México Barbaro
-Hoy no tengo hambre, tengo 30 minutos antes de volver al computador a arruinar mi vista. Mejor la arruino de otra manera.
22 horas, Puente de Alvarado, entre comercios callejeros, movimiento, el metro y los vehículos avanzando con gran velocidad, se encuentra una multitud de gente en una esquina; al centro, 2 hombres en pelea.
-Función de box. ¡Magnifico! Veamos…
Ambos contrincantes de estaturas similares, aunque diferentes pesos. Señoras, niños, jóvenes, caminantes de todo tipo que rumbo a su casa se encuentran con la ruptura de rutina.
Un golpe aquí, otro allá. Uno de ellos intenta colapsar al otro tomándolo de las piernas, y una función como de charro aferrándose a su toro, los golpes siguen.
Box per se, no es; no hay guantes, no es deportivo, hay agarrones, patadas, violaciones de reglas, sin embargo los espectadores saben que no es un show, no es falso, es odio, rabia, rencor, enojo descargándose en cada puñetazo en la cara, en el pecho, estomago, cráneo. La batalla es equitativa.
-Han pasado unos minutos, todavía tengo tiempo, seguro terminarán antes de regresar al trabajo.
Repentinamente, en un descuido, uno cae, el otro golpea contundentemente su cara, poco a poco, se marca la diferencia. ¿Por honor no debería esperar a que se levante? ¿Honor? ¡Ja! ¿En el siglo XXI? Nada de eso. Por el contrario, la lluvia de golpes continua.
Uno ha ganado, mas no lo reconoce, ahora la batalla sigue hasta enseñar la lección completa. El caído esta sin fuerza, sangrando, respirando fuertemente; El campeón, sigue golpeando, se levanta, sin lustrar la bota, cual bola de fútbol, la cara del vencido es pateada una vez. Los ojos de los espectadores se abren, no querían ver tanto, se asombran, no pueden reaccionar, las mujeres recobran ese instinto de ayuda al prójimo, olvidado en otros tiempos mas solidarios. La pierna toma fuerza, otra patada en plena cara. Gritos, palpitaciones, más sangre.

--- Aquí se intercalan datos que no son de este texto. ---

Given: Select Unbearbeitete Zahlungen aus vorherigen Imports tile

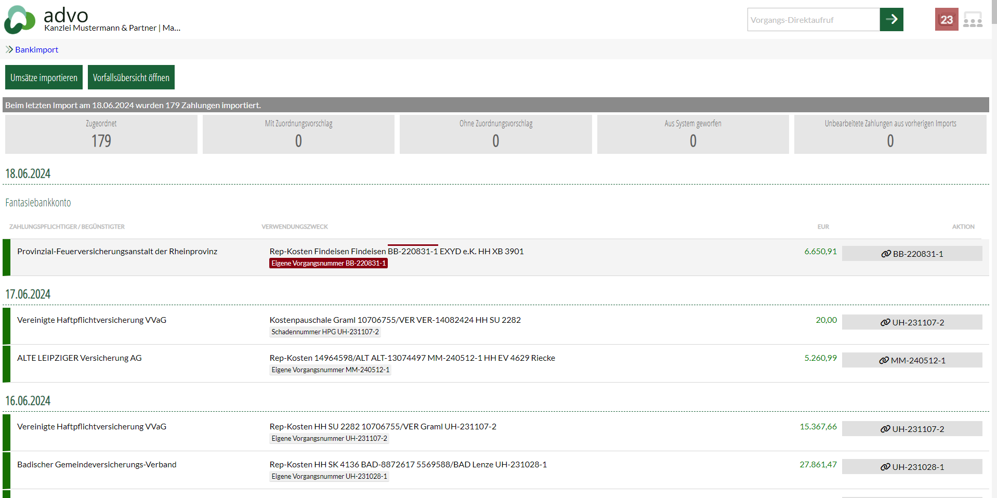Looking at the screenshot, I should pyautogui.click(x=890, y=134).
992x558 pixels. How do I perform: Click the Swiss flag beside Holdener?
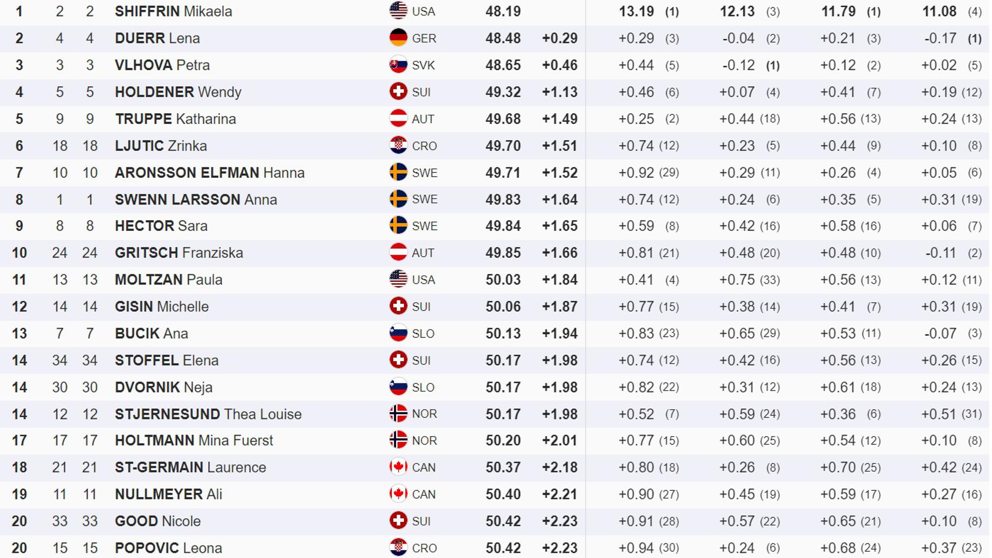pos(398,91)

La indig-nación finalmente aparece, la gente protesta. El espectáculo acaba tristemente en la persecución del campeón. Así es, tristemente. La barbarie es apreciada en plena cuidad cosmopolita, moderna. La Barbarie esta ahí, desde sus espectadores, hasta sus ejecutores, omnipresente.
Propagandas de Pena de Muerte de un partidito verde…
Estoy seguro que en el 2010, celebraremos con verdadero orgullo el bicentenario de nuestra “independencia”. Tanto el campeón, como el de la cara rota y deforme, gritarán, ¡Viva México!